• **YOUR OBJECTIVE**:
Locate every line in the records below that contains the word "Focus", and copy each one.

++++++

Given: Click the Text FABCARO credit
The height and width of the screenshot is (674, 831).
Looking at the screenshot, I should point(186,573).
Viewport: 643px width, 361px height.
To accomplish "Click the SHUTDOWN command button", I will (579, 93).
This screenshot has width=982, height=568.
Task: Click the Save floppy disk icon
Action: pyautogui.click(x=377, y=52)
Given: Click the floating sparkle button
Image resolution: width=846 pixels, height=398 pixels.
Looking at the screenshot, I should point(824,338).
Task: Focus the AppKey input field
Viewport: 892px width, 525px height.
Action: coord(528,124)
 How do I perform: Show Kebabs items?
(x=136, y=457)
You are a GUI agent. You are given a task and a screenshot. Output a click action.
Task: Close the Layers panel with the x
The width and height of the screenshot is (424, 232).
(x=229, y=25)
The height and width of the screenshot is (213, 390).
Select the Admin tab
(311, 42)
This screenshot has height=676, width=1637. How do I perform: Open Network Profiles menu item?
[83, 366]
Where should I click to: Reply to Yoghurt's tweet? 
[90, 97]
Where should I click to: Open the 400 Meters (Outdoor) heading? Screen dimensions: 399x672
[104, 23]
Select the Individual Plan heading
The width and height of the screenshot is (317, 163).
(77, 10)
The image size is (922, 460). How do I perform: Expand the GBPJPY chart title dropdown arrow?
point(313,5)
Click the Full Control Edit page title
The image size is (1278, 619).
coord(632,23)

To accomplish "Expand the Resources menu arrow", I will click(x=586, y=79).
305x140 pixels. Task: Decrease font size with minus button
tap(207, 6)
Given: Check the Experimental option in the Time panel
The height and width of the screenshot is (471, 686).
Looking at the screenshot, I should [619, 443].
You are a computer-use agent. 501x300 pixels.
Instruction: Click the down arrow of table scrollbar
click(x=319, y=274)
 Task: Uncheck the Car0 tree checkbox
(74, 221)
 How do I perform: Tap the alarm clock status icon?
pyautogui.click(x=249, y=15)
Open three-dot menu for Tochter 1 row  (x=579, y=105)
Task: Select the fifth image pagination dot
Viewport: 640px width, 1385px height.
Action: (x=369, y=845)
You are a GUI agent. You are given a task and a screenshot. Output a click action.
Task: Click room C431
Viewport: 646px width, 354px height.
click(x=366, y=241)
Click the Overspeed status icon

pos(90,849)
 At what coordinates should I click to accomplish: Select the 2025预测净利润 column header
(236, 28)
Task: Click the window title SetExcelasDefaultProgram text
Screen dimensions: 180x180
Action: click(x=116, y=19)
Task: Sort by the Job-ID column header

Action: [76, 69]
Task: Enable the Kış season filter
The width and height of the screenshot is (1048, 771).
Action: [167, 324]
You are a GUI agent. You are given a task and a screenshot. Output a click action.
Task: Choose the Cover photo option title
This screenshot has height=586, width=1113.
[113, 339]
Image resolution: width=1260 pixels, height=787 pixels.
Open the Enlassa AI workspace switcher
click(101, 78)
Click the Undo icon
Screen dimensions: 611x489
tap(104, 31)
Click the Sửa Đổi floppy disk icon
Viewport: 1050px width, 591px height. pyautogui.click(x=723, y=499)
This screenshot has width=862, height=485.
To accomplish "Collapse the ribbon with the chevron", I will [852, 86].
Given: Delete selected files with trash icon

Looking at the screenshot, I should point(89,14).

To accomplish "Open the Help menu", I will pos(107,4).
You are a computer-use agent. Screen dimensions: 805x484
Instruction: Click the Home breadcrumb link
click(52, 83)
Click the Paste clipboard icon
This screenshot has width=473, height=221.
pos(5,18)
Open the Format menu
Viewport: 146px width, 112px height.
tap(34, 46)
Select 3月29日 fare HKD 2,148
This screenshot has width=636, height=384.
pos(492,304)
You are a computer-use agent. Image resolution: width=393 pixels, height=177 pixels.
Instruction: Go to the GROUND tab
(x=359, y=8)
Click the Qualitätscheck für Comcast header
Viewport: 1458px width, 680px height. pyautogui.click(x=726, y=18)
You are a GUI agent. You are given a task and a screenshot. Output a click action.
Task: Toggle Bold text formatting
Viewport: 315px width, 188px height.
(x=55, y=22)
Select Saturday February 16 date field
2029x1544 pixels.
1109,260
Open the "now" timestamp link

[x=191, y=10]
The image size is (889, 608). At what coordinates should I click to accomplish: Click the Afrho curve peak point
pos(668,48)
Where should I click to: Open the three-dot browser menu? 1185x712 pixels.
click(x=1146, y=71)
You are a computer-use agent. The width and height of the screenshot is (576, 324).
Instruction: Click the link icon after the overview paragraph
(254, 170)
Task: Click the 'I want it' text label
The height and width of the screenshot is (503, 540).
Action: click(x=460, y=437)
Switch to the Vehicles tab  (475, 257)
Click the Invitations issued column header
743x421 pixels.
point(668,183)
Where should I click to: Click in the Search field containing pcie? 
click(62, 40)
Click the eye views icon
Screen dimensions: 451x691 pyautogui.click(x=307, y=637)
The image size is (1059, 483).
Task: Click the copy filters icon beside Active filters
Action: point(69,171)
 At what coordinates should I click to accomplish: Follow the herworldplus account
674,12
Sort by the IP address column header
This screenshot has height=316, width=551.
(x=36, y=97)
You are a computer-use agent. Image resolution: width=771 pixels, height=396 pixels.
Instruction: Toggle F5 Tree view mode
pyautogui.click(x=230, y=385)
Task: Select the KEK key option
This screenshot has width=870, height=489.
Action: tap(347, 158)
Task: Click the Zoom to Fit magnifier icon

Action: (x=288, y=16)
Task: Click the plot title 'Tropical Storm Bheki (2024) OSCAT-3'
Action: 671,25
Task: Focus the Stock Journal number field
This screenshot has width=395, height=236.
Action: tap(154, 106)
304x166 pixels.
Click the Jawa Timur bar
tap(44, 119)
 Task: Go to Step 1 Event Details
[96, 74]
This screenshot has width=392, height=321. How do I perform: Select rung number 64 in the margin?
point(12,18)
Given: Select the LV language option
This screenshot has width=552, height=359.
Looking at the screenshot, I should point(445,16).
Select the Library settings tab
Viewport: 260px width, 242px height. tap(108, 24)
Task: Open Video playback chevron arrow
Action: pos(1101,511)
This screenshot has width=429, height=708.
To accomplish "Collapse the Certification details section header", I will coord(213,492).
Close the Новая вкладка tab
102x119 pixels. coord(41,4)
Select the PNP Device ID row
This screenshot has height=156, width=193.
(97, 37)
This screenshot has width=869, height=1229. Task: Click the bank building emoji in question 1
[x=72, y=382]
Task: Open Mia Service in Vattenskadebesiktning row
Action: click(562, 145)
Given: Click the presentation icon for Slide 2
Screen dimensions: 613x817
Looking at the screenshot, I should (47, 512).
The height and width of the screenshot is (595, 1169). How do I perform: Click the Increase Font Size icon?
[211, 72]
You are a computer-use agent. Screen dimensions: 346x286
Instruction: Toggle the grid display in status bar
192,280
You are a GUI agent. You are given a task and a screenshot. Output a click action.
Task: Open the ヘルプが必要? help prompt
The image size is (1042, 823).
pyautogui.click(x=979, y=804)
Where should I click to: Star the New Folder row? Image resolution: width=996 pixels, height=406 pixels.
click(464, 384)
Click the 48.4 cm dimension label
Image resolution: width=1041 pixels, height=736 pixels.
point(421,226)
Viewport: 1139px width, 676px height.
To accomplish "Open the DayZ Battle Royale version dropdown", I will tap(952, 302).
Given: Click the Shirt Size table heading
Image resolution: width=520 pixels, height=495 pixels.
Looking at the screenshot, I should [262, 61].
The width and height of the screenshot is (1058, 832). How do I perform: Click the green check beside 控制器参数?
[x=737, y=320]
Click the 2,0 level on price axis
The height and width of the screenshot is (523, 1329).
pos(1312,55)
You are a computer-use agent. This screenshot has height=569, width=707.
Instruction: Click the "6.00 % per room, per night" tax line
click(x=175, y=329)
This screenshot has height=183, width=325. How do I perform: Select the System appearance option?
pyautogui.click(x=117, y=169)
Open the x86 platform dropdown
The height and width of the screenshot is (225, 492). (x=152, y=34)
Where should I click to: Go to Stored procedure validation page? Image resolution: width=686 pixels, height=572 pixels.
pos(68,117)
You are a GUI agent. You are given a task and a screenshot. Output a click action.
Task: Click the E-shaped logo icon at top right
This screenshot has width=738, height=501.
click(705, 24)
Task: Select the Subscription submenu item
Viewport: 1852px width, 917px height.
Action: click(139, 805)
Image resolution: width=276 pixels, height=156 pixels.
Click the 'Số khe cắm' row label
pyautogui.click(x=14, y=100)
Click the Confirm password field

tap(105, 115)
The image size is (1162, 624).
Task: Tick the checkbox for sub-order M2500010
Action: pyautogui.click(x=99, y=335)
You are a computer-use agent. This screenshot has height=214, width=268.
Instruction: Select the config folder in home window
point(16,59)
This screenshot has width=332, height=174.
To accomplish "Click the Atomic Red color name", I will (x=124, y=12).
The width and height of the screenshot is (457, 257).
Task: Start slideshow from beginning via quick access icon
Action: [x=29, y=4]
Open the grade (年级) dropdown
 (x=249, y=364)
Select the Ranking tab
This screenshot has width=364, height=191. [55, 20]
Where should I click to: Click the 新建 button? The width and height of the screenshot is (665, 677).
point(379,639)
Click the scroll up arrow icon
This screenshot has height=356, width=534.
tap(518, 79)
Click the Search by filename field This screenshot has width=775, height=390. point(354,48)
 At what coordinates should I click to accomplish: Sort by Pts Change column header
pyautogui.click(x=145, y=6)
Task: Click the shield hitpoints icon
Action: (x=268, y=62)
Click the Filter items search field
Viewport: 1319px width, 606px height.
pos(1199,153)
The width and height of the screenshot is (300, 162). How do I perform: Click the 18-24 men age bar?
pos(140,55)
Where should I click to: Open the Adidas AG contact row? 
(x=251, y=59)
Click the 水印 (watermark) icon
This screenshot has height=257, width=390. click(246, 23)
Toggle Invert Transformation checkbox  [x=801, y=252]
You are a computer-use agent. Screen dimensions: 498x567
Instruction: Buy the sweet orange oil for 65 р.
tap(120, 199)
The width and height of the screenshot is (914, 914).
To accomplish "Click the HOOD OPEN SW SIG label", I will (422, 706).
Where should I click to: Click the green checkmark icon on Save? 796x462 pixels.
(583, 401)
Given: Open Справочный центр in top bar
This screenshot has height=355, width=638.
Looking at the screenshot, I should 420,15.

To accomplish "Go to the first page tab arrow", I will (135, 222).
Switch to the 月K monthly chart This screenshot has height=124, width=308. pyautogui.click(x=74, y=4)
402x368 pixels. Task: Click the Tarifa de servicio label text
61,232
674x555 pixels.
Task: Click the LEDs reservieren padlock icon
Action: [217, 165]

++++++

• **ANSWER BOX**:
Task: Focus the AppKey input field
Task: Focus the Stock Journal number field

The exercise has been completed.